Delta deal will boost region, says GTP director
By Sam Atkins
Published in News on December 10, 2004 2:01 PM
KINSTON -- The addition of jet service between Kinston and Atlanta will help make the N.C. Global TransPark more attractive to prospective tenants, an official says.
GTP Executive Director Darlene Waddell said the Delta passenger service scheduled to start April 1 will increase exposure for the TransPark.
"It is a catapult for us," she said. "I look for only positive things to happen from now on."
Initial plans are for three incoming and three outgoing flights daily from the GTP/Kinston Regional Jetport. The jets will carry up to 40 passengers operated by Delta Connection's Atlantic Southeast Airlines.
Delta is offering special introductory fares for customers traveling to or from Kinston. These one-way fares are based on a round-trip purchase.
The one-way fares are: between Kinston and Atlanta -- $64; to New Orleans -- $64; to New York City-- $84; to Cincinnati -- $89; to Las Vegas -- $89; and to Seattle -- $124.
The fares for the other cities are based changing flights in Atlanta.
Flight departure times to Atlanta will be as follows:
*6:30 a.m. and arriving in Atlanta at 8 a.m.
*11 a.m. and arriving at 12:30 p.m.
*5:40 p.m. and arriving at 7:10 p.m.
Return flights to Kinston:
*Leaving Atlanta at 9 a.m. and arriving in Kinston at 10:28 a.m.
*3:45 p.m. and arriving at 5:07 p.m.
*8:15 p.m. and arriving at 9:39 p.m.
It has been a four-year process to get jet service back to Kinston, according to John Marshall, co-chairman of the Committee of 100's Air Service Committee. He said the committee has spoken to many airlines since U.S. Airways ceased operations there, he said.
In 2002, consultants told the committee to work on getting service again, and discussions with six other airlines ensued.
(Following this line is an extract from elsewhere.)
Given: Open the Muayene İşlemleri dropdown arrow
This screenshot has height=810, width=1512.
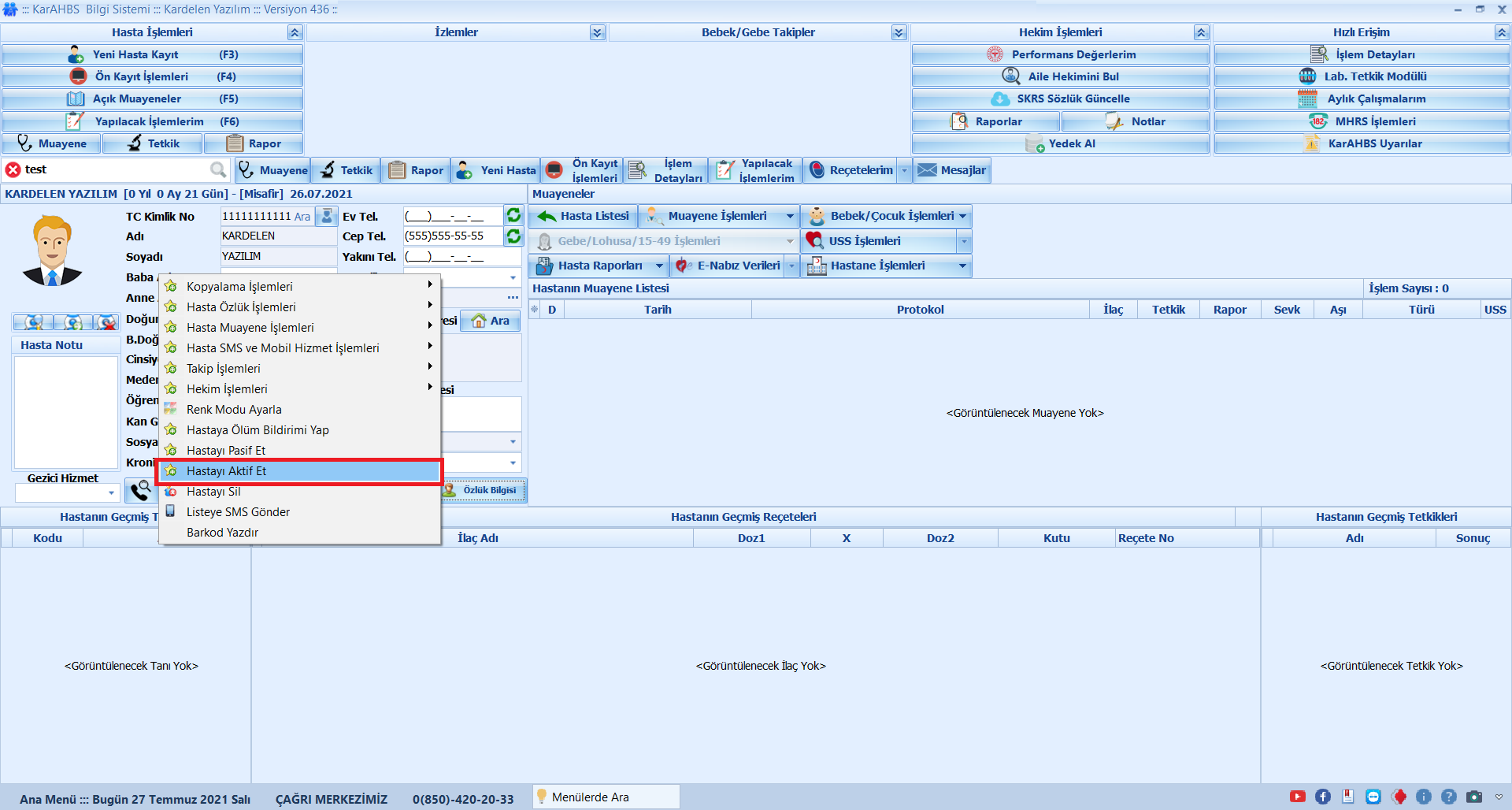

They began talking with Delta in the spring of 2002. The argument was that eastern North Carolina did not have good air service and Kinston was a logical place for it, said Marshall.
There are more than 1 million people living within a 60-mile area of the airport, and that is what ultimately convinced them, he said.
The Committee of 100 has agreed to provide up to $200,000 to be used by Delta Airlines for marketing and related costs associated with the new jet service. The committee is a nonprofit organization founded in 1985 to help economic development in Lenoir County.
Marshall said the money was an incentive for Delta to come, and it will be paid directly to whoever is doing the advertising work for the company.
He said that any company wanting to locate in a community wants to know what kind of air service is available. Now instead of driving to Raleigh and having to arrive early for a flight and paying to park, people can have a shorter drive and park for free.
Ms. Waddell said that the GTP has no current plans to hire more employees with the new jet service, but it is not out of the picture.
Having jet service in Kinston will also be an asset for recruiting businesses in Wayne County, said Joanna Thompson, president of the Wayne County Economic Development Commission.
She said many clients ask about the proximity to a commercial airport, and currently the commission lists Raleigh-Durham International as the closest. The new service will give clients another option and reduce their travel time to Wayne County, she said. "I think it is going to be great for existing industry and our recruitment efforts."
Delta will also introduced service between Atlanta and Hickory and add flights between RDU and New Orleans and increase the number of flights between RDU and Tampa/St. Petersburg/Clearwater.
The aircraft flying out of Kinston is a Bombardier CRJ200, which has a maximum cruise speed of about 534 mph.